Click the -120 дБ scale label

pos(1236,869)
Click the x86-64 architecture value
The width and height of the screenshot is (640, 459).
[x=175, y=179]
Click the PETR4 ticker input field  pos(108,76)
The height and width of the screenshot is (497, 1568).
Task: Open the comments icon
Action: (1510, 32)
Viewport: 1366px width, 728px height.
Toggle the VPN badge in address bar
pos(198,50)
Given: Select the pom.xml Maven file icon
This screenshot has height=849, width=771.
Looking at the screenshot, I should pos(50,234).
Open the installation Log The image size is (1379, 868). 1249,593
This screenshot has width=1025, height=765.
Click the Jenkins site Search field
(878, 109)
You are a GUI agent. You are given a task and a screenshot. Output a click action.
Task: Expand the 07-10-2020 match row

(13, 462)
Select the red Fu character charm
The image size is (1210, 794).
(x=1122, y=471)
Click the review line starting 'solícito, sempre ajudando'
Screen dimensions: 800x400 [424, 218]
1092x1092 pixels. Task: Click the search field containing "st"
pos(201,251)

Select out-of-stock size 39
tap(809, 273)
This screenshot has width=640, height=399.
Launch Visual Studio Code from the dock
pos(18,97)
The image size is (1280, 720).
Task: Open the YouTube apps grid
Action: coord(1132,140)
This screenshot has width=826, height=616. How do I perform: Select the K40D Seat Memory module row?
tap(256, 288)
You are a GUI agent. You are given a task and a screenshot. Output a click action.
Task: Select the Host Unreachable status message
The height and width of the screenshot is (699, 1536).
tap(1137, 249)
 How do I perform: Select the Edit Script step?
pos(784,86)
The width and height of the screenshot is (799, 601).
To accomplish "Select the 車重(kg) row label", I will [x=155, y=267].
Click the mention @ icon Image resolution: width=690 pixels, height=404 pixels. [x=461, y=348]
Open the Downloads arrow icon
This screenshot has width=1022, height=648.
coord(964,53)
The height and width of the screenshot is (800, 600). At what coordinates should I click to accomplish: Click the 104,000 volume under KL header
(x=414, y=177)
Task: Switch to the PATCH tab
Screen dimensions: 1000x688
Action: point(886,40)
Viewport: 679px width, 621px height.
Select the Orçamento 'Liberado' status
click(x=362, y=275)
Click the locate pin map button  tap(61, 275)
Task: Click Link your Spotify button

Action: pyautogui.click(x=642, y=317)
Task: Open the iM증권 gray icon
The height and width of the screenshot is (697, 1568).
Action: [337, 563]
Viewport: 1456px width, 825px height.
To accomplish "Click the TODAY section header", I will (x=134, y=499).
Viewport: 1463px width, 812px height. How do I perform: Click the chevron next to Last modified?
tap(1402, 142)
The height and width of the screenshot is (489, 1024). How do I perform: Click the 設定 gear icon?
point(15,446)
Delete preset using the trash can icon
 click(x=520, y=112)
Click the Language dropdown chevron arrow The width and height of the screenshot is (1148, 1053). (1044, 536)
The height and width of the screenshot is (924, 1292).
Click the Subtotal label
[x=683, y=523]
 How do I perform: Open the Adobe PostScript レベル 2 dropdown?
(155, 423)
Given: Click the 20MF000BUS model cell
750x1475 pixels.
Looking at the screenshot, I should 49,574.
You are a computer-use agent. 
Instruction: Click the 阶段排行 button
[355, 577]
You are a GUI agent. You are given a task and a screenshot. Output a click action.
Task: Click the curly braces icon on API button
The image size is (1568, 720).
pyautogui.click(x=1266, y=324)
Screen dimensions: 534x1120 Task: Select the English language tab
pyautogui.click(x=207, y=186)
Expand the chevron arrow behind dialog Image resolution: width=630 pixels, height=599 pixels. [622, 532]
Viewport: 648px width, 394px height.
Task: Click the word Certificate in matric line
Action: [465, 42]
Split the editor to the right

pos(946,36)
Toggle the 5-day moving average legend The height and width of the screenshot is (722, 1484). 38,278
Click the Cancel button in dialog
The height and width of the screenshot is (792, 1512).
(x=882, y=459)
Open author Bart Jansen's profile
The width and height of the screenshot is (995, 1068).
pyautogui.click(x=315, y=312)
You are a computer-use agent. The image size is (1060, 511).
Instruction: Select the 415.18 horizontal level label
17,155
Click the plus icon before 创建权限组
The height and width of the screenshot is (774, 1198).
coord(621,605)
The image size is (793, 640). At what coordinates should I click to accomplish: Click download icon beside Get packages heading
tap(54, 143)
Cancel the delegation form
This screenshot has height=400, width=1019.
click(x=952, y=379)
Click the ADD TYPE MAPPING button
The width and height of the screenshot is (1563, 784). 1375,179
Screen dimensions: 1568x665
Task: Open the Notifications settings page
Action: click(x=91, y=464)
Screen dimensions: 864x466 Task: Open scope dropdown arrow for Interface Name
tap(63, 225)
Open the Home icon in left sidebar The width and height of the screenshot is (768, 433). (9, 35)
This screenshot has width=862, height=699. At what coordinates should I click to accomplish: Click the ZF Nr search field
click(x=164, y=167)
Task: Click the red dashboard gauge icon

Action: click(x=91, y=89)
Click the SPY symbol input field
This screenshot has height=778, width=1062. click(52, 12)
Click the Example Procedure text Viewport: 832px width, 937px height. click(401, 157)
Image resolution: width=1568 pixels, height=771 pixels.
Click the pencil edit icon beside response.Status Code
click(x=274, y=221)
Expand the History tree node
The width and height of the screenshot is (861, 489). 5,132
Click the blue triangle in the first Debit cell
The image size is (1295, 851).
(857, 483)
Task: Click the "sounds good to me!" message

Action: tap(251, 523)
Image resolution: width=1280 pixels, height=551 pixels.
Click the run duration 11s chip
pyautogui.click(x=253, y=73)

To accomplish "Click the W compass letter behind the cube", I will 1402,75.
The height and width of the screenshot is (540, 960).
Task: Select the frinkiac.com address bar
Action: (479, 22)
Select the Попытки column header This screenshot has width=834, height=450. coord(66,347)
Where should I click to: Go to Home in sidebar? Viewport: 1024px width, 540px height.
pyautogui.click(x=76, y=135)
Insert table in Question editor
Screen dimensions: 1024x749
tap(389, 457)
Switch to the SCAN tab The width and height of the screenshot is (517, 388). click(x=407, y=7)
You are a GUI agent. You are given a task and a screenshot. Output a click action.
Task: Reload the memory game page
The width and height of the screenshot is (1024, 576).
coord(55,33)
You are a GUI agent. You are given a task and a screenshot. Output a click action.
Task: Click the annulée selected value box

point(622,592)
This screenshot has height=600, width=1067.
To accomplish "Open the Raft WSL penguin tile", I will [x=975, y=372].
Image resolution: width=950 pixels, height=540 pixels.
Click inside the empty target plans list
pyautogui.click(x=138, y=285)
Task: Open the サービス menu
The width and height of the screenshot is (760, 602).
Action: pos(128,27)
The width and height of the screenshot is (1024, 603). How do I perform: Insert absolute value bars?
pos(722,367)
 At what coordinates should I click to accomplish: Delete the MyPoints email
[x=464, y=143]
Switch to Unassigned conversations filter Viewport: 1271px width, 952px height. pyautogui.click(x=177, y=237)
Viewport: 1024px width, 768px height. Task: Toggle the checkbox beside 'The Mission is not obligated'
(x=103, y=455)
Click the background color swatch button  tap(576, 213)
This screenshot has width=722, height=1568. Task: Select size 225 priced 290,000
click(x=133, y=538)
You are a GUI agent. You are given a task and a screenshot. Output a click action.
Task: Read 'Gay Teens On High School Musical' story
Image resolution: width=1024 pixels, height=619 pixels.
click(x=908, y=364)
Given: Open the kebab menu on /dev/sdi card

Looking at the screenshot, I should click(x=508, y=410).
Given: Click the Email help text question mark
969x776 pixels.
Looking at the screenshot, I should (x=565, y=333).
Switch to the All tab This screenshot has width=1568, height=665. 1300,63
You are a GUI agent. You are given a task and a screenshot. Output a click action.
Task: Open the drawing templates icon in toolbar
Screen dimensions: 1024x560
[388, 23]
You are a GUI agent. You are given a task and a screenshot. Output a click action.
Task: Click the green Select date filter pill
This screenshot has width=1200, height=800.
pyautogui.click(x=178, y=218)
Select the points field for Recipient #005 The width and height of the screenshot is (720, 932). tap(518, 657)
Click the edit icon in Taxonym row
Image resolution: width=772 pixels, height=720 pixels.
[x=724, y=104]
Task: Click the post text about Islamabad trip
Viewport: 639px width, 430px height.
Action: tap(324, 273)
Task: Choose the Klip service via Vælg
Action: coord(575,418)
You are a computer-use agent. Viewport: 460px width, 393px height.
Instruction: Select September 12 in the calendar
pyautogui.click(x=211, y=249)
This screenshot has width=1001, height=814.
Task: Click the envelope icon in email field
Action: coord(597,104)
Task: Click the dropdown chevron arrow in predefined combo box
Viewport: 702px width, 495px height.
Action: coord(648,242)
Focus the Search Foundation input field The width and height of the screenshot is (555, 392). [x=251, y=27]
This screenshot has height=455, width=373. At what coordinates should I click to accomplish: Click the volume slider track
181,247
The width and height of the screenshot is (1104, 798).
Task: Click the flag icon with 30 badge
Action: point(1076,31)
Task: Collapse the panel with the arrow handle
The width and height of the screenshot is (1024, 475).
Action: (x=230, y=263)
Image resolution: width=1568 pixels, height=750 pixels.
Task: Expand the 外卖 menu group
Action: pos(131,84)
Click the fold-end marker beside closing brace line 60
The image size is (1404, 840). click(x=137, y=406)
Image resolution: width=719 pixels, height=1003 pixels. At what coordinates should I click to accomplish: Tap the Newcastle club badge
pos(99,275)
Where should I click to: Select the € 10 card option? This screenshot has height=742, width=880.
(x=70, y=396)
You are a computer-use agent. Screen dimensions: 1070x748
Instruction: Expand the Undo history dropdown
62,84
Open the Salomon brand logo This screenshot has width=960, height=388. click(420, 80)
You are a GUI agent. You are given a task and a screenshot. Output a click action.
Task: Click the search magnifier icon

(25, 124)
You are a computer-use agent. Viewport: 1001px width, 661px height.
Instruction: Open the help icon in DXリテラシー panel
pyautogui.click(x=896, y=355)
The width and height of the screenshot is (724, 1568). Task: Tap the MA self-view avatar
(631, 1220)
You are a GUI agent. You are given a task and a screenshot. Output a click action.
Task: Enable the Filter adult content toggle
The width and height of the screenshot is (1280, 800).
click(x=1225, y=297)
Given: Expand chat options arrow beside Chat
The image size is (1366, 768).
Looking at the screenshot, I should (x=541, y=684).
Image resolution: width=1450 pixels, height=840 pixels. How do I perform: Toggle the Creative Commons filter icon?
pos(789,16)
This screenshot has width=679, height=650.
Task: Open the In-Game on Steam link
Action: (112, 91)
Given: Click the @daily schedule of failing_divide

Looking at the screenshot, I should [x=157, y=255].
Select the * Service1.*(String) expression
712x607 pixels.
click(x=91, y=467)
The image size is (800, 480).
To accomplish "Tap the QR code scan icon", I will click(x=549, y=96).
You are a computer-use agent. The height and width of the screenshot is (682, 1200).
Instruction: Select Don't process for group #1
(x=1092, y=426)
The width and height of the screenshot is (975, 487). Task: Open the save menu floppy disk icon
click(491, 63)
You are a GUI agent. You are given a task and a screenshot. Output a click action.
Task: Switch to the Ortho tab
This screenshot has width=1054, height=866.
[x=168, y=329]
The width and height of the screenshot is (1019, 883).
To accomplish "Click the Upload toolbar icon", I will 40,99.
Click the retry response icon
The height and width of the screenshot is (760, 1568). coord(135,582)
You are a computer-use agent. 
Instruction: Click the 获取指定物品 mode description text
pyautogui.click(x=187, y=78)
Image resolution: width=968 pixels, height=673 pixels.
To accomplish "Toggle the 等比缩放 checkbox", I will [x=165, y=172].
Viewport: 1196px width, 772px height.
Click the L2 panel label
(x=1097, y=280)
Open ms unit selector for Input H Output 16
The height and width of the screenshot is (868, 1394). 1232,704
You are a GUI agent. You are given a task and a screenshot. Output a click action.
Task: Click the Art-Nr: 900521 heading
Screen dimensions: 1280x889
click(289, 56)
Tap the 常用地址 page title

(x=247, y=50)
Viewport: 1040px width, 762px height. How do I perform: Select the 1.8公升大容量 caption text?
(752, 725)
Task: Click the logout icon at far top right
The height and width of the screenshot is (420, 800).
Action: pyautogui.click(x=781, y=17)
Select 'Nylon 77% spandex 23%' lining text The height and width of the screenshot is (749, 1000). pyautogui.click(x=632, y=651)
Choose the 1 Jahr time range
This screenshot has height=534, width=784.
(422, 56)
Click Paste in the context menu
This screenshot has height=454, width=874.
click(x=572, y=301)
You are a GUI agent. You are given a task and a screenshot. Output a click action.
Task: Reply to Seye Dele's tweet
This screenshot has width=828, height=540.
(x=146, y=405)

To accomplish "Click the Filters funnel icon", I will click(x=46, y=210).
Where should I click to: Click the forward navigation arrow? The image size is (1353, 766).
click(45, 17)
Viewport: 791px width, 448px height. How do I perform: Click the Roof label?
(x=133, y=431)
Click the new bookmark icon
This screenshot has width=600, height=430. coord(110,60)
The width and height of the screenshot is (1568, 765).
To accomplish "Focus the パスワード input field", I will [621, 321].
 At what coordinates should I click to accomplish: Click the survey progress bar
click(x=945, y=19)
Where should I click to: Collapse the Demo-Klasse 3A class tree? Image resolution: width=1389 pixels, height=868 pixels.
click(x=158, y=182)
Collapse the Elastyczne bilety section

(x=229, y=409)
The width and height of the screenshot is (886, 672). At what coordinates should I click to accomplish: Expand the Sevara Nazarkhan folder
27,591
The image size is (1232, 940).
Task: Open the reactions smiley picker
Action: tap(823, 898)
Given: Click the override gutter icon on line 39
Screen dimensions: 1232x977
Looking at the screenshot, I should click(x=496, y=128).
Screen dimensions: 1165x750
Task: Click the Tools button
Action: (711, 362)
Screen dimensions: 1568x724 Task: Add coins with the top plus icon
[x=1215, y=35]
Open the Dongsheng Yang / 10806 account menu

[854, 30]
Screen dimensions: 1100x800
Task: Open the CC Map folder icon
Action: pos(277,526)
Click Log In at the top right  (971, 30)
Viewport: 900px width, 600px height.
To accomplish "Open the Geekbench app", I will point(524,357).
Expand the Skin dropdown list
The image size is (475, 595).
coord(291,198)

**EXERCISE REQUIREMENTS**
The result should be every line that contains "Switch", copied from the entries.

**RESPONSE TO THIS EXERCISE**
Task: Switch to the PATCH tab
Switch to the SCAN tab The width and height of the screenshot is (517, 388). click(x=407, y=7)
Switch to Unassigned conversations filter Viewport: 1271px width, 952px height. pyautogui.click(x=177, y=237)
Switch to the All tab This screenshot has width=1568, height=665. 1300,63
Task: Switch to the Ortho tab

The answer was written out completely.